«Just In»: K.O. théâtral

Les éclairages tiennent à la fois du spectacle rock et du ring de boxe.
Photo: Cath Langlois Photographe Les éclairages tiennent à la fois du spectacle rock et du ring de boxe.

Il est ardu de mettre des mots sur la perplexité dans laquelle nous laisse le Just In de Lucien Ratio, à Premier Acte : une fable fantastique ancrée dans l’univers politique, entre théorie du complot et bouffonneries.

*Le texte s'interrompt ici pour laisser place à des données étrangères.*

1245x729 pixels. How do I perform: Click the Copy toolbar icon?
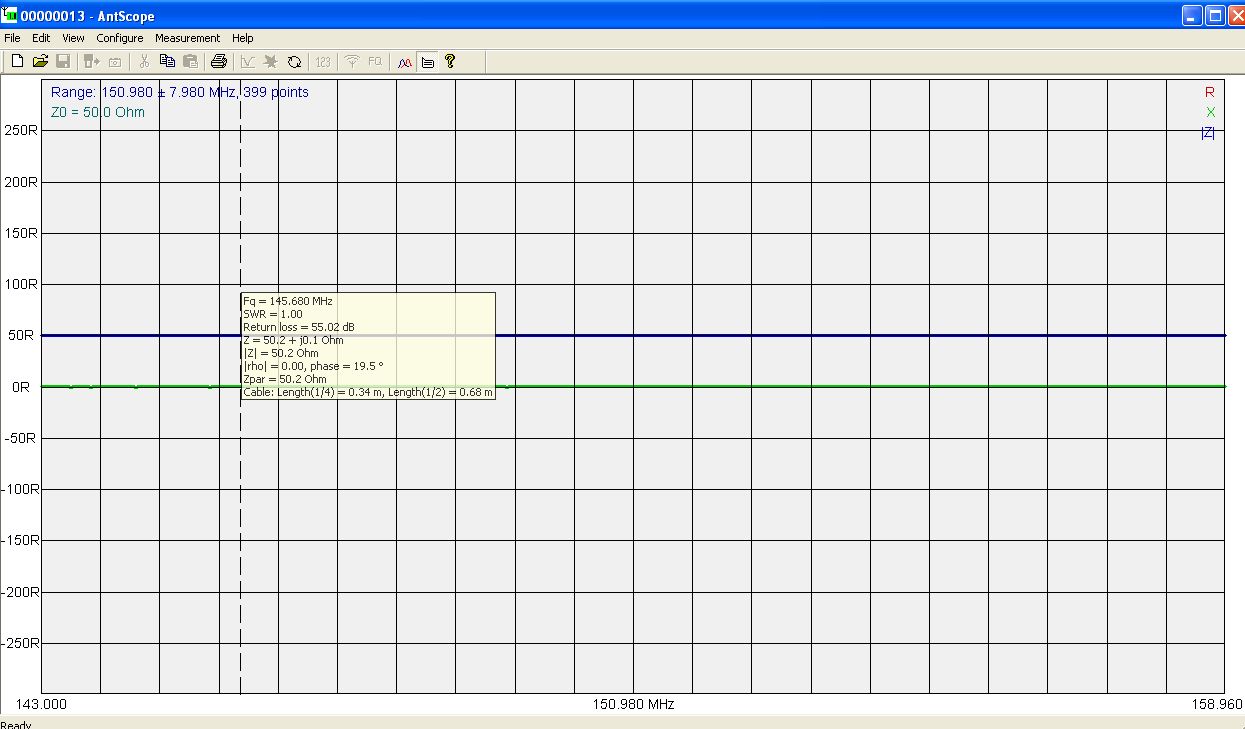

L’horizon d’attente, peut-être, y est pour beaucoup. Avec un spectacle au tel titre et une promotion suggérant l’ère de l’image, on pense d’emblée au spectacle médiatique et à ses conséquences pour notre vie collective, escomptant au détour quelque chose d’une satire politique. Car il y a tant à critiquer, de ce côté, et tellement de possibilités, de façon grinçante, de souligner les torts du roi comme c’était la tâche du bouffon.

Dans une certaine mesure, c’est l’angle adopté par Ratio (La fanfare, L’gros show) qui, dans cette pièce créée au Zoofest 2018, cherche bien à montrer que le roi est nu. Il y met en scène un homme récemment élu premier ministre d’un pays ayant l’unifolié pour drapeau, tout y passe : les égoportraits à répétition, les adresses bilingues au public, les habits indiens, les matchs de boxe et les sourires dans la foule.

Au lendemain d’une soirée trop arrosée, cet homme se réveille nu dans une chambre d’hôtel, pour constater l’horreur : il n’a pas souvenir de la nuit passée, mais sent bien que sa parfaite carrière est en jeu.

Sa quête de compréhension, qui fait le coeur du récit, est truffée de références à l’inspirateur jamais nommé ; on sourira volontiers à certaines allusions. Celles-ci, toutefois, sont accumulées de façon si littérale que toute la bonne foi du monde n’y pourra rien : bien vite, l’effet s’use. Surtout, l’idée finit par s’imposer que, par-delà ces clichés, peine à se bâtir un propos qui légitimerait les cabrioles.

Scénographie inventive

La faiblesse du propos tranche d’ailleurs étonnamment avec une mise en scène (Jocelyn Pelletier) dynamique et une scénographie inventive. Les éclairages tiennent à la fois du spectacle rock et du ring de boxe, des musiques inquiétantes créent des ambiances virant à l’étrange, à mesure que l’histoire elle-même bascule dans le fantastique. Aucun temps mort ne plombe la livrée, les mouvements sont soutenus et participent d’une performance dont il faut souligner à quel point elle est généreuse et entière. Ratio insuffle toute son énergie aux 75 minutes, engagé, engageant aussi.

Cela n’empêche pas notre perplexité d’aller croissant, quand la quête du personnage, quittant la route du réel, prend le chemin graveleux d’une rocambolesque saga où s’entremêlent divinités mexicaines et conspiration, autour d’un homme manipulé façon candidat mandchou.

L’histoire multiplie les courbes inattendues, chaque nouveau détour repoussant les limites de la licence créatrice plus loin que ce qu’il nous est possible de suivre. L’ensemble nous laisse abasourdi, comme victime d’un bon droit au visage, incertain de ce qu’on vient de voir.

Just In

Texte de Lucien Ratio, mise en scène de Jocelyn Pelletier. Avec Lucien Ratio. Une production Le Temps qui s’arrête, à Premier Acte jusqu’au 22 septembre.